Here are a couple of the stunners I found that inspired this particular Ikea hack.

So good right? I love the thin trim and small knobs on the Dolores and the Marte gave me a perfect visual for a small dresser. I’m feeling inspired. Let’s do this!

Quick preface: This nightstand was a series of trial and error, therefore some of what you see in pictures is NOT what you’ll see in words. If I were to make this again, I would do it the way I’m explaining it, not the way I actually did it. Just follow mom’s rule and do as I say not as I do mmkay?

Supplies & Tools Needed

I’m using vintage casters and old Anthropologie knobs


Open your Ikea Rast and lay out all the pieces.
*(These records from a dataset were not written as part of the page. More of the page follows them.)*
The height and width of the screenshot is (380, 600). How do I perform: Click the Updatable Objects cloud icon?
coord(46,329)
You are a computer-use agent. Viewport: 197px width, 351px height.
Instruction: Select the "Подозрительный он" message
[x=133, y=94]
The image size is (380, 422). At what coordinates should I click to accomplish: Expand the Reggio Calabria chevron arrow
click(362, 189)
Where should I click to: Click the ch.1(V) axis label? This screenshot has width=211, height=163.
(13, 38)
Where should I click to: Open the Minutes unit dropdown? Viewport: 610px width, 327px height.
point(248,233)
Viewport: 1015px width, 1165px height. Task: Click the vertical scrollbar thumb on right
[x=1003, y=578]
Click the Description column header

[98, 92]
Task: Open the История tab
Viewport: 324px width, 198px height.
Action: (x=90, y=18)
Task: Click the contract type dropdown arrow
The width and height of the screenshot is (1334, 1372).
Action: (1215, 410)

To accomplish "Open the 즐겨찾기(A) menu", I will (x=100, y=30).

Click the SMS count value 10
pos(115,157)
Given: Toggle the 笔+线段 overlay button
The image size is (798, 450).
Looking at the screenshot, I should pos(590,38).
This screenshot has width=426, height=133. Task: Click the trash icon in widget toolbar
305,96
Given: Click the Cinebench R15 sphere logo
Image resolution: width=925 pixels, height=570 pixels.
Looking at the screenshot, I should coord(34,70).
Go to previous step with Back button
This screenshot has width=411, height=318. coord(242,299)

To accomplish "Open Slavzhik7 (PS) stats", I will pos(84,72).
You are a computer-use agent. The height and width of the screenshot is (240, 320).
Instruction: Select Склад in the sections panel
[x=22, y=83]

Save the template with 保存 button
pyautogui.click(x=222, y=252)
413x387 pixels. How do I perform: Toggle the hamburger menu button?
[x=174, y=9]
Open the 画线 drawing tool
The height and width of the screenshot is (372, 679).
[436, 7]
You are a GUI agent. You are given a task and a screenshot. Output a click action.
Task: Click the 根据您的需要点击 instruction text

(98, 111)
Identify the wooden ‘Base’ parts which will be comprised of a top piece, two sides, and two bracing pieces. These are the pieces identified in steps 1-5 of your Ikea instruction manual.

Identify all the drawer pieces. This includes three drawer fronts, 3 sets (2 each) of sides, 3 backs and three bottom pieces. These are the pieces identified in steps 6-10 of your Ikea instruction manual.



If you prefer a more square finished piece as I’ve created vs. the rectangular shape (as the piece comes) you will want to trim your sides down. If you prefer to keep the original shape of the dresser, you can skip this section entirely and jump right into Painting & Assembling Your Base.

TBH, I’m not a big fan of the ‘kick plate’ at the bottom of the dresser. Plus, I’m using this piece as a bedside table. So it made sense for me to trim it down to a more appropriate height.

Using your miter saw, cut the bottom 3 1/4″ inches from the two side pieces. Your cut should be below the predrilled hole where the bottom support piece (I call this the kick plate) is to be installed. (*UPDATE: I’ve received feedback from a few that have completed this tutorial that the cut is shorter on some Rast dressers. It should be made below the predrilled hole, but also allow enough clearance for the bottom drawer to open and close without getting stuck. USE YOUR BEST JUDGEMENT HERE!)

*This kick plate will be rotated 90 degrees upon install so that the edge is facing front and the front is facing down.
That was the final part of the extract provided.